We are indeed into a home grown version of the territory exposed by films, and books, such as The Men Who Stare at Goats, although I would call it in this case as The Jihadist Crows. We see the presumably MI5 agent pretending that the container where both him and his prisoner are is Egyptian territory, a container located in the middle of an industrial warehouse somewhere in an industrial estate as he interrogates, and threatens, his Muslim suspect, who actually opposes violence, with the horrors of the tortures waiting for him in the hands of the barbarian Egyptian hordes waiting outside. A suspect brought in after a bungled raid carried out by a clueless police in a suspected house, when the actual would be bombers where to be found next door.
Hopefully, if all Islamic extremists are as inept as our four lions are, the possibilities of an effective terrorist attack in Britain are not as great as politicians have made us to believe. However, these hopes are dashed if the police is as inept as depicted in this film. I am sure that some readers will raise an eyebrow on the wisdom of such a statement.

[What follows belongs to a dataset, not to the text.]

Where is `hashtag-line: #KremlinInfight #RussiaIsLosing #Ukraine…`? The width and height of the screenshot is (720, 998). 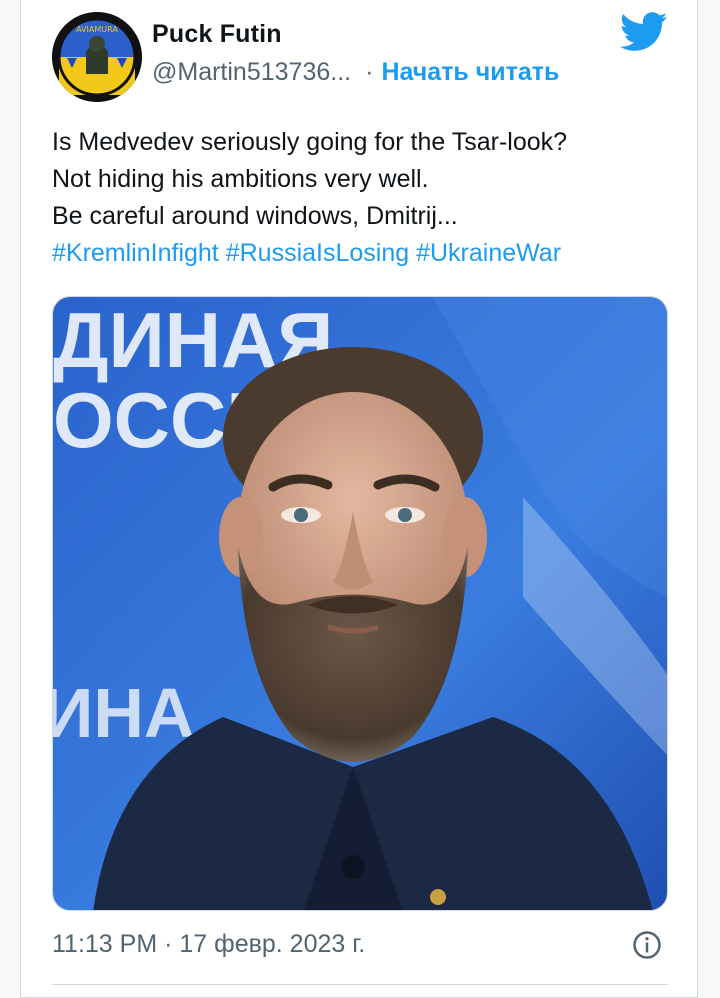
hashtag-line: #KremlinInfight #RussiaIsLosing #Ukraine… is located at coordinates (362, 254).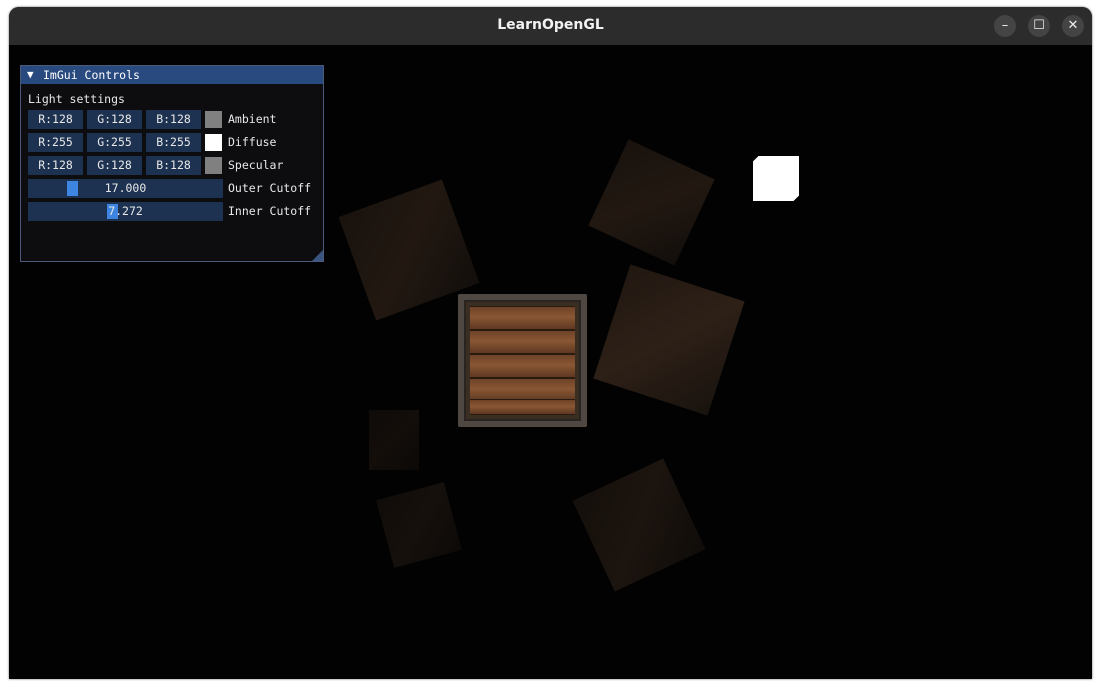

Well, let them be, although I would just remind them that we are inhabiting a land populated by people who stare at goats, or those who train crows to be bombers. Not mentioning the soldier of Islam who accidentally blows up Osama Bin Laden in a training camp in mountainous Pakistan as he is not able to distinguish his arse from his elbow, or the back from the front of a RPG, as he tries to shoot down an American drone plane, or the police markman who cannot distinguish a bear.
In fact, no one comes out well in this film, not even us, the audience, as we laugh our heads off as we see completely incompetent terrorists blowing themselves up, or totally clueless police officers shooting at the wrong man. To those people who object to suicide bombers becoming the subject of a comedy, I say that this is precisely the kind of issue that we need to make fun of, to expose the ridiculousness and stupidity of their actions.
Four Lions is not a flawless film, its rhythm tends to plod on between the gags, and the rawness of a limited resourced home grown production is very much in evidence. The actors are brilliant in conveying the earthiness, language and nuances of working class British Muslim lives in suburbia, down to the depiction of a rapping terrorist.